DC v. Heller

July 5, 2008 on 11:42 pm | In Headlines, Needs more info | No Comments

While I’m glad that SCOTUS ruled that the second amendment protects an individual right, as do most of the other amendments in the Bill of Rights, I feel the need to contribute to the ‘nets comments en masse.

First, it was a pleasure to read in the majority opinion the comparison of the occurance of “the People” with other instances of individual rights clauses elsewhere in the Constitution.   It was also nice to see the court make a distinction between regulation and prohibition – that effective prohibition under the guise of regulation that rejects all applications is also contrary to the constitution.

Now the aftermath

Some gun control advocates continue to try to spin the Second Amendment as a law establishing a state priviledge rather than, as the framers and most of the state constitution conventions wanted, an enjoinment of the government protecting existing laws granting private weapon ownership.  Their argument alone gave me the drive to research further and I found the citations of the wikipedia article about the Second Amendment very telling. State ratification conventions in particular – several states included proposed drafts of a right to bear arms amendment in their ratifications and some refused to ratify the Constitution until that right was protected.

I think we need further case law.   Perhaps we need someone to test a ludicrous defense argument to reinforce self defense laws.   In most states lethal force is prohibited unless in the defense of imminent specific deadly threat to the defender’s person or other individuals.   An immediate specific painful but not lethal threat or a vague future threat doesn’t justify lethal force – if a prosecutor can argue that a reasonable person would have had a recourse other than violence, the victim can be prosecuted for unnecessary force.   Perhaps we need some assailant, charged and convicted of a greater crime over a victim who resisted, to argue for a mitigating factor in their sentence on the basis that their victim resisted:  if the victim hadn’t had armed resistance, the assailant might not have had to escalate their crime and would only have been guilty of a lesser crime in the face of a compliant victim.

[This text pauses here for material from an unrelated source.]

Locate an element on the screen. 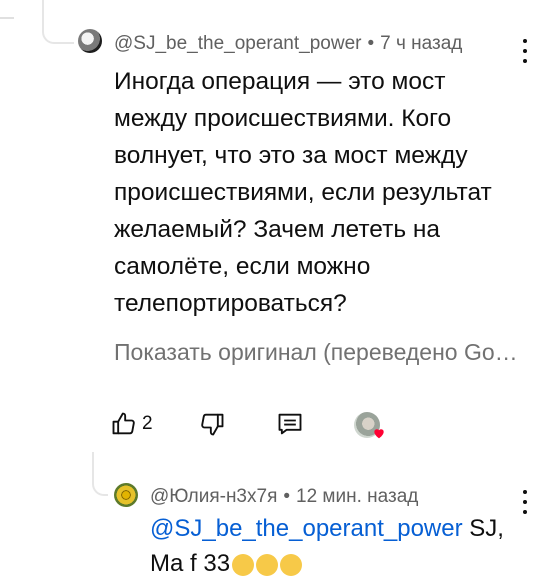 This screenshot has height=578, width=560. reply-more-vert-icon is located at coordinates (525, 502).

The US also needs a strengthened restraining order law.   Presently a victim with a premeditated attacker that is enjoined by a restraining order gains no further benefit from that restraining order in the absence of law enforcement.   The only gain from a restraining order is a lowered cause for arrest by law enforcement – the civilian has no additional benefit unless law enforcement is present.  Violation of a restraining order should provide the victim (under the requirement of proof of violation of the restraining order) a lower barrier to lethal force.